Marriage With No Baby Carriage

Marriage … yes, it’s the talk of our times.  These past few decades have truly brought about a crossroad for the topic of marriage … legally speaking.


Legally married couples have maybe had to think carefully about what their marriage really meant … in a very definitive way.  This is a positive factor.


Queers who want to become legally married are also having to define exactly what they want in a marriage, just in case Society decides equality for everyone.  This is also a positive factor.


Almost 35 years ago, my lifemate/soulmate, Patrick, and I had to define “marriage” at that time for ourselves.  It too was a positive experience.


We knew we wanted to be together for the rest of our life and we wanted to make that statement to our families and friends.  It was a new day in the dawn stages of openness for queers and we wanted our lives to count … in a statistical sense for all queers wanting to get married.


A fellow-activist friend of mine – - Rev. Troy Perry, had recently founded the Metropolitan Community Church and the MCC was the first so-called “gay Church”.  Because of my job then as Mg. Ed. of the Coast To Coast TIMES, we had learned about a “Rite of Holy Union” which the MCC was providing for queers who wanted to make a “marriage” statement.


When Patrick proposed marriage to me as we walked to work one day, I said that “gays can’t get married” and he reminded me of Troy’s historic effort.  He also added that he’d rather have a HOLY Union than a CIVIL marriage anyway and be blessed by our Creator.  It sounded like a sane statement to me and we began our quest to get hitched.


The first step would be that Patrick would have to come out of his closet to his family; he had never done this and now we were wanting to tell them we were getting married and wanted to invite them to the “wedding”.  He chose to do this by taking Mom out for dinner on Mother’s Day; we selected a gay-owned fine dining House and his older sister, Linda, joined Mom for the “Mother’s Day dinner with Pat and Ace.”


Coming out is usually pretty stressful for anyone to do and now he also wanted to invite them to his wedding with a man!  Pat was … as we used to say back home on the farm … sweating like a stuck boar pig and I watched as he sought for just the right moment and the right words.  He finally kinda just blurted it out with the invitation to the wedding first and then added that he was gay.  To our surprise, both Mom and Linda responded identically with “well, we were wondering when you were ever going to tell us.  We’ve known you were gay for a long time.”

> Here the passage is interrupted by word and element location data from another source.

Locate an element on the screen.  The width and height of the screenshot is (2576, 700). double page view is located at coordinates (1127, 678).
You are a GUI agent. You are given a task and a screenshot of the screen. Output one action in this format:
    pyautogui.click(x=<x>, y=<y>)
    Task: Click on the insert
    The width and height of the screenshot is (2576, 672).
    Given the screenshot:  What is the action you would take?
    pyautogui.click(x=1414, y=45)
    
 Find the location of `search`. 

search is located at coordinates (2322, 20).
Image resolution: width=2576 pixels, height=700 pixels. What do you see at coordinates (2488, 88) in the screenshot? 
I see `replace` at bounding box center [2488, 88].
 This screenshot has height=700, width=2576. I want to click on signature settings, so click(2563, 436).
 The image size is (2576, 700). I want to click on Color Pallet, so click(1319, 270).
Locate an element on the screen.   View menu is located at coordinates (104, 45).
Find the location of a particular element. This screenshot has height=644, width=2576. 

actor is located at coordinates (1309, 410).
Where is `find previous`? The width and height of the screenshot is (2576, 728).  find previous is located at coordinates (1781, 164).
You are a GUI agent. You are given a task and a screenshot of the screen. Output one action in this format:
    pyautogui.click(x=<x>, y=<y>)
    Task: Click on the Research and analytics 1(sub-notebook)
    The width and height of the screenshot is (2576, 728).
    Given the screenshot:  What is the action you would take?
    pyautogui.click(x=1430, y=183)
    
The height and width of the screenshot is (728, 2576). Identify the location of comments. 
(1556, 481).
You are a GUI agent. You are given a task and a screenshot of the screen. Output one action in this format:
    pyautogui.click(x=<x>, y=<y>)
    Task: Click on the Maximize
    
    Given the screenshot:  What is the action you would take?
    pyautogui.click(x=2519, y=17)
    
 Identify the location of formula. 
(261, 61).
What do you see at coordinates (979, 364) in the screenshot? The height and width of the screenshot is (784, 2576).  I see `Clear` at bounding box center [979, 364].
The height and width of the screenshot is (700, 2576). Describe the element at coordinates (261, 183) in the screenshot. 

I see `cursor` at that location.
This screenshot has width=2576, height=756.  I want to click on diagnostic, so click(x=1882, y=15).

Well, of course we already had to pick the date for the wedding before this meeting with Mom … we had selected one year to the day when we first laid eyes on one another.  This meant we now had around only three months to get everything in place.  We would have to contact Rev. Perry asap.  We did and immediately began the weeks of Pastoral counseling required by Rev. Perry for all considering a Holy Union.


All of the other “normal” things involved with a regular wedding then had to be faced.  Where to hold the ceremony?  We chose Griffith Park and not a Church and we got a permit to be in the Park for the occasion.  Then there were the invitations and who would be invited … and the Reception and food.  And of course, what would we wear and how would everything fit into our budget.


This three months of living in a pressure cooker time also allowed us to learn so much more about ourselves and one another; what we might be like as a couple.  Of course it also did grant us a time to back out of the wedding just in case we learned that we might not want to live together for the rest of our lives.  We found out we worked well together in a pressure cooker.


We made our holy vows before an assemblage of around 80 straight and queer friends and Pat’s family members … he was a middle child in a family of fourteen.  My family did not attend.  We felt blessed by the thought of a holy union of TWO becoming ONE.


Yes, we knew we didn’t have equal rights as a “married” couple, but we had one another in a Holy union.  And today, as much of a hot topic is as the right of queers to marry their significant others, I’m not sure the path being taken now is the correct approach … but at least it is an attempt.  I honestly don’t know what the best path is … it will probably be a combination of a number of paths simply because of the makeup of our queer community these days!